Given the crowd we’ve got now, any tax bill will be the worst case scenario. Best case scenario is that they do nothing but the minimum housekeeping measures necessary to keep the government open.

Bret: Well, let me first take you up on the point of agreement. C.E.O.’s of large companies will testify that a hefty share of corporate taxes are paid out of their labor costs. So a corporate rate cut is one way to stimulate wage growth that has been stagnant.

On the point about the rich getting tax cuts — well, people making $250,000 (less than 3 percent of returns filed) or more pay nearly 52 percent of all income taxes, so yes, tax cuts will inevitably benefit them. So the tax code is already more than sufficiently progressive. And our debates about tax policy should be about growth and efficiency, not fairness.

Gail: A little fairness never hurt anybody. Hey, that could be the Democrats’ new campaign slogan!

Sorry. Please continue.

Bret: What I wonder is: Are we past the point politically where something like the 1981 tax reform — introduced in the House by none other than Democratic Rep. Dan Rostenkowski and passed with broad Democratic support — is impossible today? Ditto for the second “Reagan tax cut” of 1986: It was sponsored by Dick Gephardt and Bill Bradley. Will we ever be able to get bipartisan support for any tax cut? Is there a trade-off Democrats or liberals might accept for it?

Or are politics today a new Western Front, 1917, each of us in our respective ideological trenches, no allowance anymore even for a Christmas truce?

Gail: One of my annual rituals used to be calling Bill Bradley at tax time and asking him how they did it. Basically, he’d say that people trusted one another enough to work together. Which sounds so remote it could be a scenario from Congress on the planet Krypton.

This is mostly the Republicans’ fault. Every recent attempt at bipartisan cooperation — remember immigration reform? — was shot down by the far right. And if Obamacare is a mess it’s in large part because the Republicans pulled out of the administration’s efforts to get a bipartisan bill out of the Senate.

Bret: On the breakdown in bipartisan civility, there’s more than enough blame to go around.
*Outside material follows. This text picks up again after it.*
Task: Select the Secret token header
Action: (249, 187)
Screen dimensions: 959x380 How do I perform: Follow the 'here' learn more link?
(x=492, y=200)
Harry Reid smearing Mitt Romney as a tax cheat based on no evidence, anyone? But let’s not get into a fight about who started it or who was more uncivil and when: It reminds me of trying to adjudicate arguments between young kids.

Gail: Well, fighting is sort of our purpose. In a deeply civilized way, of course. But go on.

Bret: I think the larger culprit is media and technology. We each of us now inhabit airtight ideological silos — Planet Hannity or Planet Maddow. We retweet whatever we agree with; we block whoever we don’t. We’ll sit still for opposing points of view only when it’s a food fight. Social media was supposed to create greater interconnectedness; it’s done the opposite. I realize we’ve known this for some time; but it’s thanks to Trump that we are all learning (O.K., I’m learning) that intense political polarization really does have consequences.

There’s actually a Platonic dialogue that gets into some of this stuff, but I think that would take us a little far afield!

Gail: The new media has certainly ramped things up, but there’s nothing new about people wanting to hear only their own side of the argument. I may have told you that when I was editorial page editor I read a lot of the reader comments and nobody ever once wrote: “Thank you for that opinion piece that I didn’t agree with. It really opened me up to a new point of view.”

I have faith that the next generation will be used to Twitter-based political discourse and ready for a less crazed dialogue. Meanwhile, I plan to blame everything on the Republicans.

Bret: Even if the good old days weren’t good, it’s nice to think of them that way — a pretended past in the service of an aspirational future.